Work request 1 - Please reproduce, word for word, the part of the text on patient information and consent that opens with the words containing "Fact sheets concerning" and closes with "your medical record.".
Work request 2 - According to the text on patient information and consent, who must sign the consent form before a clinical trial involving a child begins?

Information and consent
Patient information must be provided prior to treatment, must be appropriate, simple, reliable and understandable, and must be dispensed by the doctor in charge of the treatment, who will answer any questions you may have. This information will primarily concern the nature and risks of the treatment(s) to be provided.
Fact sheets concerning various situations and problems that you may experience are given to you as a supplement in most disciplines. They provide additional information on your treatment but do not in any way replace the information provided by your doctor or the nursing staff. Information given to you may be traced via your medical record.
In some cases where required by law, your doctors will provide you with appropriate information and ask you for your consent.
Informing your friends and family
It is perfectly normal for your family members to wonder about your health. However, confidentiality remains our main priority. Our physicians will make every effort to reconcile this requirement with your family’s understandable desire to know as much as possible. With your approval, some information can be shared with family members.
You may designate a trusted person (a relative, loved one or attending physician) and inform him or her accordingly. This person can accompany you and be present during medical appointments to help you with your decisions. This person may be consulted if you are unable to take in information or express your wishes, and will act as your “spokesperson.” Your written designation of a trusted person may be revoked at any time
Clinical trials: information and consent in paediatrics
When a patient is a minor and has the opportunity to be part of a clinical trial, information on each of the interventional studies must be explained as fully as possible to the parents, and the delivery of a written information document is mandatory. Information must also be provided to the child in a manner appropriate to his or her age, and it is possible to submit a written document depending upon the child’s age and wishes.
A consent form is presented – and explained – to the parents or the child’s legal guardians, who must sign it before the commencement of a trial involving the child. The signature of the child or adolescent is not mandatory, but is also possible depending on the child’s age and wishes.

[Collected data entries]
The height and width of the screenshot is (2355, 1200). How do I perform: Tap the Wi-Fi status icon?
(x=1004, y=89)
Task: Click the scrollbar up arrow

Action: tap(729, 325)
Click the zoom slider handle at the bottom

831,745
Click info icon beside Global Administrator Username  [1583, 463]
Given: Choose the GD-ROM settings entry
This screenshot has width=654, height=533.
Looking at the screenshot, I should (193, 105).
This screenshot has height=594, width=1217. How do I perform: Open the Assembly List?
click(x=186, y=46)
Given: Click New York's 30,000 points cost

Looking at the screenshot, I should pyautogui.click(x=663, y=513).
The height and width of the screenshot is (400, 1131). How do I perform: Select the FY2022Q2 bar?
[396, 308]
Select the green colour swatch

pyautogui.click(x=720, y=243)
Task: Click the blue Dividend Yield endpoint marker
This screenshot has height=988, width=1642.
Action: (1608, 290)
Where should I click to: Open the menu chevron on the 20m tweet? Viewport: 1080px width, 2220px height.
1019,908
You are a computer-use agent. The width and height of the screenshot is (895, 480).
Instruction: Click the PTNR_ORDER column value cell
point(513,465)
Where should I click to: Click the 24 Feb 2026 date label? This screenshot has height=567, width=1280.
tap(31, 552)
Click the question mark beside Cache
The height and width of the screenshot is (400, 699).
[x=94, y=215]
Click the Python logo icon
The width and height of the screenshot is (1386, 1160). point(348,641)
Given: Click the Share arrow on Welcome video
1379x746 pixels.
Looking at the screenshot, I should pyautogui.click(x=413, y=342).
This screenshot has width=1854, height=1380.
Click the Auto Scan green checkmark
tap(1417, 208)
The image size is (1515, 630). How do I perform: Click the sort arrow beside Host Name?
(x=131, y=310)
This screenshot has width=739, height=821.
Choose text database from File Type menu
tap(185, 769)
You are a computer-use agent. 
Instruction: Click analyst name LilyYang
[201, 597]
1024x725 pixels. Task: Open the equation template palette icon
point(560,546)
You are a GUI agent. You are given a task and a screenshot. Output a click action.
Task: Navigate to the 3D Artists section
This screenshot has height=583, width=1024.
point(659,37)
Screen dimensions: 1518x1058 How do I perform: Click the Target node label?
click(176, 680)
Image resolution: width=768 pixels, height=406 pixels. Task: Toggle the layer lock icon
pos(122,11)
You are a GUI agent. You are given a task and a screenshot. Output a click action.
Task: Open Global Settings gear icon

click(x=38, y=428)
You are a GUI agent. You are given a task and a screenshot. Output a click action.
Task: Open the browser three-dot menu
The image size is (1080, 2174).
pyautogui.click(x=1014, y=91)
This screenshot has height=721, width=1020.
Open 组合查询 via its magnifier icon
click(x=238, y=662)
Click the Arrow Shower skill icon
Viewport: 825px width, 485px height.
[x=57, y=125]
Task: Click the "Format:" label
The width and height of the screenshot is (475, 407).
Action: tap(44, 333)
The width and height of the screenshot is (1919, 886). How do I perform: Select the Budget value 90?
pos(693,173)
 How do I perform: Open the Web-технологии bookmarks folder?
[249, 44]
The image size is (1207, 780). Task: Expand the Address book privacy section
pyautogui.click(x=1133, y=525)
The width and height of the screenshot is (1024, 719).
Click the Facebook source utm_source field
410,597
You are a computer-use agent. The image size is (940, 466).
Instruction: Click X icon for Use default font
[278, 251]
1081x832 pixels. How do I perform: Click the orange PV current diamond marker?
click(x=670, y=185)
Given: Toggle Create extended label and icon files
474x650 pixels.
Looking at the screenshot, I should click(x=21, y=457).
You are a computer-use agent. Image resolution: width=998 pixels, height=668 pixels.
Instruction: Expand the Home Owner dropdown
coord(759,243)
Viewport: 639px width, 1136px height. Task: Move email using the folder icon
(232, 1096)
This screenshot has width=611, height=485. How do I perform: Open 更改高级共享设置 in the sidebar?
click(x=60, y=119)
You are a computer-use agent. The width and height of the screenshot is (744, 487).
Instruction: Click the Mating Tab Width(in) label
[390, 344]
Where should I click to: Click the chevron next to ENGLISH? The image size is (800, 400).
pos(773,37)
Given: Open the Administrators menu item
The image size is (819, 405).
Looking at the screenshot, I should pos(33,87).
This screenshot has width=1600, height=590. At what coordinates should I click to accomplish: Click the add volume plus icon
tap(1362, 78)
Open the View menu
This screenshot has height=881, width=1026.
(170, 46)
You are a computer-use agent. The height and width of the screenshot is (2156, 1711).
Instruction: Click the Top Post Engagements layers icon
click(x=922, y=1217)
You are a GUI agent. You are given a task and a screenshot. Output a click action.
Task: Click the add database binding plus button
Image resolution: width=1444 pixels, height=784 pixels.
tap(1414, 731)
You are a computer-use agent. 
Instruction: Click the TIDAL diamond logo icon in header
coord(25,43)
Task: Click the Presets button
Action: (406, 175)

Written solution 1 -
Fact sheets concerning various situations and problems that you may experience are given to you as a supplement in most disciplines. They provide additional information on your treatment but do not in any way replace the information provided by your doctor or the nursing staff. Information given to you may be traced via your medical record.

Written solution 2 - The parents or the child's legal guardians.